謝星珩要是知道,心裡不會好受。
江知與能瞞一時,瞞不了一世。
他垂眸,決定再找表哥確認一下。過段時間,宋原會來京城一趟。
謝星珩在他的眼神里,讀懂了一些事——應該是徐誠跟他說了什麼。
讓他這樣為難,可能是立場問題。
在謝星珩看來,不打仗,就沒有立場問題。他始終是大啟朝的臣子。
打仗,才會牽扯到立場問題。不過他是文官,沒有直接參與到各項事務里。輸贏與否、他更偏向誰,這都沒大影響。只要他還要利用價值,誰當皇帝都不會輕易動他。
謝星珩皺眉。
那是哪裡出了問題。
皮料生意暴露了?
也不可能。
若是皮料生意暴露了,他倆哪能這樣坐著互相看來看去,早被捉了。
他想著想著皺起眉頭來。
江知與一抬眸,就見他皺眉沉思。
「你在想什麼?」
謝星珩回過神:「想你在想什麼。

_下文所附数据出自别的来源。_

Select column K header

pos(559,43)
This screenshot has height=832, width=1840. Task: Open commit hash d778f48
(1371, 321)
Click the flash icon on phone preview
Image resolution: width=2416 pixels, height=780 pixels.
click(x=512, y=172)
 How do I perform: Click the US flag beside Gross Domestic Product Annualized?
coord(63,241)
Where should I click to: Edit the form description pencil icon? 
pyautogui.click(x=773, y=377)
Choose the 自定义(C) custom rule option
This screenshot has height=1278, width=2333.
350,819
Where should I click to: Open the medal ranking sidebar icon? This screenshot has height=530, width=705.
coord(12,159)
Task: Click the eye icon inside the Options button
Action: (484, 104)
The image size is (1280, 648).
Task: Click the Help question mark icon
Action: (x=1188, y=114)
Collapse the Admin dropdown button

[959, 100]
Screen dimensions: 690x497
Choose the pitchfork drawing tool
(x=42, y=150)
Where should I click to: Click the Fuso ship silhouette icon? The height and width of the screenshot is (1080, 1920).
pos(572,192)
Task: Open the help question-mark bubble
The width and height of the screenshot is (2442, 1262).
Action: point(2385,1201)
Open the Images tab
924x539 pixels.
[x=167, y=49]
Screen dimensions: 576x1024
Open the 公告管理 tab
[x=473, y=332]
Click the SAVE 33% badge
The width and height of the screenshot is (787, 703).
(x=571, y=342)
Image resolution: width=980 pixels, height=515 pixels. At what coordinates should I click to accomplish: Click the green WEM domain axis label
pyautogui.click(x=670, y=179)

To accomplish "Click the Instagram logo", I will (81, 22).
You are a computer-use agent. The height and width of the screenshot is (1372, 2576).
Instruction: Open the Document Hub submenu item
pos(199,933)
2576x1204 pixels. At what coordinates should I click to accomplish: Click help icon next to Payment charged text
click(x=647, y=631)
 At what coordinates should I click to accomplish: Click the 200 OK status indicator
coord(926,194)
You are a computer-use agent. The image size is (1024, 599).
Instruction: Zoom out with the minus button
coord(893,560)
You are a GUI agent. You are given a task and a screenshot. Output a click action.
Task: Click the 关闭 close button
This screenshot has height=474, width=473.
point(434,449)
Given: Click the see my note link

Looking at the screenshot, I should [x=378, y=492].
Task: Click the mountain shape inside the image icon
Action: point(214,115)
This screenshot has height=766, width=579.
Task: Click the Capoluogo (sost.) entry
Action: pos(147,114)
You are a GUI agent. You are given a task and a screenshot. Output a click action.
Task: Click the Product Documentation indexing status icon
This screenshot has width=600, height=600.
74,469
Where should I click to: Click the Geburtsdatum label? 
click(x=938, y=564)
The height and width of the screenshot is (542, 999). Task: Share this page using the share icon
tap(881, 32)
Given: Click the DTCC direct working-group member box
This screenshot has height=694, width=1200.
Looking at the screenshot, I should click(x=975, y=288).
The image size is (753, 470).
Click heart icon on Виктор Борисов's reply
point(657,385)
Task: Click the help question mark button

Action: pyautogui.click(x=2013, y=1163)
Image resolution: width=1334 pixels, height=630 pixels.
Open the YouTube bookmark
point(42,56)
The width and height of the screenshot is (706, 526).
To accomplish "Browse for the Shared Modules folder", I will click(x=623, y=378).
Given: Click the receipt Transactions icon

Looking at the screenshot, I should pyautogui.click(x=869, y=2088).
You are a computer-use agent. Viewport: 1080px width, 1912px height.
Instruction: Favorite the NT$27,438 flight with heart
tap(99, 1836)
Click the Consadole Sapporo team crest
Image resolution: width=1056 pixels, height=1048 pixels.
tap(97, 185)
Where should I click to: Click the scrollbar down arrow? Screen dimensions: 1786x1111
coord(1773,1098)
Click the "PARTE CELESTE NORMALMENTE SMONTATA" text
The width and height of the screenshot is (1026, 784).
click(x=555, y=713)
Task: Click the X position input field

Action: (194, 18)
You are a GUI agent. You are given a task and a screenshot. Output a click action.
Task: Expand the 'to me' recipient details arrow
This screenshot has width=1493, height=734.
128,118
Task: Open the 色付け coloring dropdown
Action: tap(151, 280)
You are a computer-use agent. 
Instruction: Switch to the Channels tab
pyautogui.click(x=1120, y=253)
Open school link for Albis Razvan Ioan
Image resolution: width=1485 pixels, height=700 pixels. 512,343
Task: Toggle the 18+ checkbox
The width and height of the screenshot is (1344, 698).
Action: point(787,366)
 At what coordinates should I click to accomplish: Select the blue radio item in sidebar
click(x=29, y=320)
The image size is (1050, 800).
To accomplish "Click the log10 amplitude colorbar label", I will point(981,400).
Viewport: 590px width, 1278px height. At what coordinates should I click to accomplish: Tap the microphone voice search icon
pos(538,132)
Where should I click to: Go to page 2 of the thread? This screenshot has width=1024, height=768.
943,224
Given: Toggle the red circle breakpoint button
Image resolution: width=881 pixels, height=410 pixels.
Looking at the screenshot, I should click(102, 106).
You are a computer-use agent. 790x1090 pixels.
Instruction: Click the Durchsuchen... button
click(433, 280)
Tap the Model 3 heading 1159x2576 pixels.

」
江知與先是笑,後又說他笨。
「我能想什麼?我除了你,還能想什麼?」
謝星珩可不會被沒有營養的情話騙到。
他讓江知與多說兩句,江知與不多說。
謝星珩就想讓江知與給他掏掏耳朵。
說來不好意思,謝星珩不會掏耳朵。
小時候都是他媽媽給他掏,這是為數不多的親情時刻。長大了他是請人來掏。
江知與掏耳朵的技術,被他纏磨幾年練出來了。
掏就掏,謝星珩還要在江知與腿上找個舒服的姿勢。挪來挪去,招了兩巴掌,他才老實。
這一下午沒什麼事,夫夫倆互相掏耳朵,又補了個覺,睡醒去接孩子下學。晚上在外頭下館子,找了個臨湖的酒樓,在二樓湖景廂房吃飯。
江庭黏黏糊糊跟著哥哥,知道哥哥學了武藝,又黏黏糊糊纏著江知與。他也想學。
江知與跟他說:「這會很累,你要學,就不能半途而廢。」
學一點功夫,哪怕學藝不精,也能強身健體。